Mother Jones
Alex Tabarrok has a pretty interesting post today about the peculiar obesity epidemic among animals. It turns out that both pets and feral animals (like sewer rats) have been steadily gaining weight over the past few decades. But before you jump in and take a guess at why, it also turns out that lab mice used as controls in experiments are getting heavier too. This is hard to explain, since researchers have done their best not to change the way they treat control mice:
Control mice are typically allowed to feed at will from a controlled diet that has not varied much over the decades, making obvious explanations less plausible. Could mice have gained weight due to better care? Possibly although that is speculative.

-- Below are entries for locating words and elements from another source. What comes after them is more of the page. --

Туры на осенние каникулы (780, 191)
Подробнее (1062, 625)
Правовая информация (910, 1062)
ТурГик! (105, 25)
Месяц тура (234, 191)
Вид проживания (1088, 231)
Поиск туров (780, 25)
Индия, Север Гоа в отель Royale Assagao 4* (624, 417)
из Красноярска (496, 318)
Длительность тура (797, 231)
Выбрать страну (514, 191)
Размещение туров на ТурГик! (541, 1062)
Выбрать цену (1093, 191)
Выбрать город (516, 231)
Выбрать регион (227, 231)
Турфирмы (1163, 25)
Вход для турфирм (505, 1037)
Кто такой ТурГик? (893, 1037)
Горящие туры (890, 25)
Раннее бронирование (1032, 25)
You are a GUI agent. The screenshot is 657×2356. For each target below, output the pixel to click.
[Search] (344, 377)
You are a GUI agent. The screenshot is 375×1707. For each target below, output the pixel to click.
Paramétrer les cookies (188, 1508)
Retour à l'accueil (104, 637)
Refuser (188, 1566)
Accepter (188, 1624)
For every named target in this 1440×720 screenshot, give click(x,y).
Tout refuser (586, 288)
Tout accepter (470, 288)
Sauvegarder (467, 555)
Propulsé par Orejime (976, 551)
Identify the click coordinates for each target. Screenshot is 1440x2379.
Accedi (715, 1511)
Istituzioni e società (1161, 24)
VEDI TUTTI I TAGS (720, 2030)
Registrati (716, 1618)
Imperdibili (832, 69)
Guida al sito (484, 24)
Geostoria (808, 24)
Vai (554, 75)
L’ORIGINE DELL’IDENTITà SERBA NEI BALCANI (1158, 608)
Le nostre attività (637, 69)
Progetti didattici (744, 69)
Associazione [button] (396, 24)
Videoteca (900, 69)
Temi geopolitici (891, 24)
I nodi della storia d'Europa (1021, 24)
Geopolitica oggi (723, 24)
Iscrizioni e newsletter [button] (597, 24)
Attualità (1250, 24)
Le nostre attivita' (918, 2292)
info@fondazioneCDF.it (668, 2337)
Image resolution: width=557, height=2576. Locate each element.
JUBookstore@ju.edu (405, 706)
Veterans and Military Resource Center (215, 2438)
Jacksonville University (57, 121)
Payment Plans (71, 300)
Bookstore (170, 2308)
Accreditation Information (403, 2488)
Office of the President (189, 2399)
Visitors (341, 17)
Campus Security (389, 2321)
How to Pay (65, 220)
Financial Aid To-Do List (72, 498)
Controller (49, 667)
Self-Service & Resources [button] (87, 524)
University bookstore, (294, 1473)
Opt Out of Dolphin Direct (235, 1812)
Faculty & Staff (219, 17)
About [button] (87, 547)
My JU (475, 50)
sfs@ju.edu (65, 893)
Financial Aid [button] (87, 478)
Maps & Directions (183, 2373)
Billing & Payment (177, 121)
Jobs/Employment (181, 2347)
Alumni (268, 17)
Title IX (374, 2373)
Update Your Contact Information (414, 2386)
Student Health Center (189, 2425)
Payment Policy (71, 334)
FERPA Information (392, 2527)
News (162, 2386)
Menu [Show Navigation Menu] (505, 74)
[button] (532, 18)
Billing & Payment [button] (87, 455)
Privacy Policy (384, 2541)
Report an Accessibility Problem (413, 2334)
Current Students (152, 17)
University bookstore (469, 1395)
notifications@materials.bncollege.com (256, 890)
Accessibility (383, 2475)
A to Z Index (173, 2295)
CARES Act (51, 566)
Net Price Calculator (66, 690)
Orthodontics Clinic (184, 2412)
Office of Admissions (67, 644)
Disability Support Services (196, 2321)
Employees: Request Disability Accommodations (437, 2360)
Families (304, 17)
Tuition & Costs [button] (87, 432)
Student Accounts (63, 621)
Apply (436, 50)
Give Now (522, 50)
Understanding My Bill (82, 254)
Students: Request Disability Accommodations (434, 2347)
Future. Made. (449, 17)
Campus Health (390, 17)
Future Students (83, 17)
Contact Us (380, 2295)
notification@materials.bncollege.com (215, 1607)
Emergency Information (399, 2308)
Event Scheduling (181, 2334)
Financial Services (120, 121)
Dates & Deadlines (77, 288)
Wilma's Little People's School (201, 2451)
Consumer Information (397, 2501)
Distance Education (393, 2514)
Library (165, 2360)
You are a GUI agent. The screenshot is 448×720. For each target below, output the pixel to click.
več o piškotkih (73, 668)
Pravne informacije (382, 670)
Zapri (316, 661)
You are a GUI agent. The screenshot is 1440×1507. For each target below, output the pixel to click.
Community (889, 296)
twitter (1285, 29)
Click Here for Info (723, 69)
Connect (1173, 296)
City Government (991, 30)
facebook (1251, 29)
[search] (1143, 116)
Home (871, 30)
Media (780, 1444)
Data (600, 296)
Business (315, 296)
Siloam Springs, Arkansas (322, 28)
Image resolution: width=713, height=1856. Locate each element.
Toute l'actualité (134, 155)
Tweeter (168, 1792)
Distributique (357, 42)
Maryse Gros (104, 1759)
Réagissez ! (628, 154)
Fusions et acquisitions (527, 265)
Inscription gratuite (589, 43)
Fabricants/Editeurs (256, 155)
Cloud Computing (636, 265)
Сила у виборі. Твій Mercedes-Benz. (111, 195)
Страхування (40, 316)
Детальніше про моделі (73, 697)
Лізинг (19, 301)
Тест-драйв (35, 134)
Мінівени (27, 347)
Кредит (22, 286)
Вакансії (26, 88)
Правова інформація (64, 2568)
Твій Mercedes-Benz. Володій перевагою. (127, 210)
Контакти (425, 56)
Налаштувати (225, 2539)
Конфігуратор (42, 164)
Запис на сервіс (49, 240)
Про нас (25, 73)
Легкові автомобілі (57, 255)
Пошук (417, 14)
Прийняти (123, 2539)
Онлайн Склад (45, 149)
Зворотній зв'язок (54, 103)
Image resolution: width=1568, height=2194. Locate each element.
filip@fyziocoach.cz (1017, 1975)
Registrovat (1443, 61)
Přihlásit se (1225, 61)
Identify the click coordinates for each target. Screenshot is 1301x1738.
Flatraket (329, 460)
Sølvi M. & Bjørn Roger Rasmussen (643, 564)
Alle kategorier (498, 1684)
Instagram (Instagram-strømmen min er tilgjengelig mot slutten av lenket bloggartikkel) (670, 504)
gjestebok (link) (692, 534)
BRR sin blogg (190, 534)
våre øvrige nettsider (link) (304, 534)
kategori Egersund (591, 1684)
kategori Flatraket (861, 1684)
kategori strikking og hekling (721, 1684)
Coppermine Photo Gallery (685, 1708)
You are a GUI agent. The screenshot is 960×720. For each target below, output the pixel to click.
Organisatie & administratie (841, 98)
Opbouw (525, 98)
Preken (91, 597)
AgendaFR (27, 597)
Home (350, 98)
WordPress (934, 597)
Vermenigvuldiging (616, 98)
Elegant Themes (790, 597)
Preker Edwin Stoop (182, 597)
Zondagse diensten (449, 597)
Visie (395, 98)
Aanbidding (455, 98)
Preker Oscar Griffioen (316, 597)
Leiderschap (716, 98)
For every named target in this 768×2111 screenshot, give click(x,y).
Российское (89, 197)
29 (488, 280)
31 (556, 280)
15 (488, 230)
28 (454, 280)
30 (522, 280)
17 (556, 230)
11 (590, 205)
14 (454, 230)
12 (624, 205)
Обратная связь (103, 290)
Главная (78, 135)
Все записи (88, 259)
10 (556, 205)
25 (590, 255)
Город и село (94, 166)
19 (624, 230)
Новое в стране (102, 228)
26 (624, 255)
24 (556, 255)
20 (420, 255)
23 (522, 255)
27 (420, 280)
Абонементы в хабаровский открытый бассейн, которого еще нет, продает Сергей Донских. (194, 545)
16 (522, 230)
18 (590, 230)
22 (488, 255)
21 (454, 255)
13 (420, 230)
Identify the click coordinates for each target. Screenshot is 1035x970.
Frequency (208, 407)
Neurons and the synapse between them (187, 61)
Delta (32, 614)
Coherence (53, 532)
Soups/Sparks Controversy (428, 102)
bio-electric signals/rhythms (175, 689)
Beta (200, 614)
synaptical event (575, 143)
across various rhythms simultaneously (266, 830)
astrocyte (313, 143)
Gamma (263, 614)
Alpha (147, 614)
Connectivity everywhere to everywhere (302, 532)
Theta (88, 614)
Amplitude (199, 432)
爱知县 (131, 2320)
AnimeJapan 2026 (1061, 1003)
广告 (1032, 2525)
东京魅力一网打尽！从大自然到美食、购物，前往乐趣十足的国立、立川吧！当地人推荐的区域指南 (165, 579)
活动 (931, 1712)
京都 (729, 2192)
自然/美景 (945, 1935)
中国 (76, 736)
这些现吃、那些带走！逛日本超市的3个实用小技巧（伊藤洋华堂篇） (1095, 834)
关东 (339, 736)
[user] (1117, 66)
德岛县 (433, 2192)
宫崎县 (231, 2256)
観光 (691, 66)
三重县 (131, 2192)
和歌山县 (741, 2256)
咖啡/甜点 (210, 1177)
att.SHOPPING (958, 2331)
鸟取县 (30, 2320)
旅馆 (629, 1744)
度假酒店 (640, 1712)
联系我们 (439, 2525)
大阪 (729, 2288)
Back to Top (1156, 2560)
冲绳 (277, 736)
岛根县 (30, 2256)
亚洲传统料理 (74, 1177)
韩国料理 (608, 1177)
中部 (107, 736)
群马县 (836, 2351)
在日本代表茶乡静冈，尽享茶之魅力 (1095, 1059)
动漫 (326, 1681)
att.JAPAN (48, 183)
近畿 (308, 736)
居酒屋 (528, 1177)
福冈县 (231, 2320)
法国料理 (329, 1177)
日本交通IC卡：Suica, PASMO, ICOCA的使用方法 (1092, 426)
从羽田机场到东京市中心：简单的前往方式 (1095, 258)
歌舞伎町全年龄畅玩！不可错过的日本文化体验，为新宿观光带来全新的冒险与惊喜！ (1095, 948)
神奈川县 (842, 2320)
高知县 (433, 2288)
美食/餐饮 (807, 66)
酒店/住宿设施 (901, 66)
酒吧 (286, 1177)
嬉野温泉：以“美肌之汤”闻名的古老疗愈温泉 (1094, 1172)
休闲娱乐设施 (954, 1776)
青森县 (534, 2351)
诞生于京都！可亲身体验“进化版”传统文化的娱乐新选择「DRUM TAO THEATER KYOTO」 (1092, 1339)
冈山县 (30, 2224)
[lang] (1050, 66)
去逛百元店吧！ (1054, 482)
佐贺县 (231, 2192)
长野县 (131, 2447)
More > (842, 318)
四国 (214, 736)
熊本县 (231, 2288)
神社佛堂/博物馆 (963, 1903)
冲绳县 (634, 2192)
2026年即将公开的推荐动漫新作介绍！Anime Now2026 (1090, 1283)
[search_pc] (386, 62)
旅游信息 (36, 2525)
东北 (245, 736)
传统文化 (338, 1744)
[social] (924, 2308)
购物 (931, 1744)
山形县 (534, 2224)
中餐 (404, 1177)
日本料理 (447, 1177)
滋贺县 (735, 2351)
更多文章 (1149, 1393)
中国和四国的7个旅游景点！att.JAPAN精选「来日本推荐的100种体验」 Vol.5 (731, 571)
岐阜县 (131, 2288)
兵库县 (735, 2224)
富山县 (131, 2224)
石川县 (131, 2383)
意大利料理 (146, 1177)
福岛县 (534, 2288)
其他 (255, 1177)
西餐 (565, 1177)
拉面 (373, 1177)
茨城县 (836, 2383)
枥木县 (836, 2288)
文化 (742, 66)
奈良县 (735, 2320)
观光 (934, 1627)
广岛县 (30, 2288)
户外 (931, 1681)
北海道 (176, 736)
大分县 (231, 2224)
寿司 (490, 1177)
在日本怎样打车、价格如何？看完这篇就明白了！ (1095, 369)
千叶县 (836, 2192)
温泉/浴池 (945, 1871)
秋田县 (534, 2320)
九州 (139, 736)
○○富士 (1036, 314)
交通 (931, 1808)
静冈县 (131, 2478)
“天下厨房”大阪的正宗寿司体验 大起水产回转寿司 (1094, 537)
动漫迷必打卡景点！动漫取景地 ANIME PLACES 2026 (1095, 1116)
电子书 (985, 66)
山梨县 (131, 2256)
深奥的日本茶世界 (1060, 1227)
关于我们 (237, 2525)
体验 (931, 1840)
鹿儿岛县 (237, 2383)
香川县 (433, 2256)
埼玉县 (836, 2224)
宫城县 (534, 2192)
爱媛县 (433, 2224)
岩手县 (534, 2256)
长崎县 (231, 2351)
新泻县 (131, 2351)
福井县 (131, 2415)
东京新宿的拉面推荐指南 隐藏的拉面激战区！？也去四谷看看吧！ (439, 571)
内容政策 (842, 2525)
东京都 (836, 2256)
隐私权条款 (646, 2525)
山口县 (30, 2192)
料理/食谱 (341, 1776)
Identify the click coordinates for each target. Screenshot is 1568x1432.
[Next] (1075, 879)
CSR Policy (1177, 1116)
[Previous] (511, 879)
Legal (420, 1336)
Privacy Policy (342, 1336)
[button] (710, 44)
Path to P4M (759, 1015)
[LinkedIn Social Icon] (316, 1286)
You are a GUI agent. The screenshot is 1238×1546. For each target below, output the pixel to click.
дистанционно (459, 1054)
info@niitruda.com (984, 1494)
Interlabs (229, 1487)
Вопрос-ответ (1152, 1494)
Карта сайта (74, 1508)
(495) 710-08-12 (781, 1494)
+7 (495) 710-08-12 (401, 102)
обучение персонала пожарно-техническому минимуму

More generally, there are specific explanations for the weight gain in each of the animal populations, just as there are for humans. Each explanation looks plausible taken on its own but is it plausible that each population is gaining weight for independent reasons? Could there instead be a unifying explanation for the weight gain in all populations? No one knows what that explanation is: toxins? viruses? epigenetic factors? I am not ready to jump on any of these bandwagons and in some cases the author’s samples are small so I am not yet fully convinced of the underlying facts, nevertheless this is intriguing and important research.
So what’s going on? So far, it’s a mystery, though I agree with Tabarrok’s skepticism that lots of different populations (humans, pets, wild animals, control mice) are all getting fatter and all for different reasons. It just seems a little too pat. But you never know.
As an aside, I wonder if this kind of weight gain has been observed in any non-mammal populations?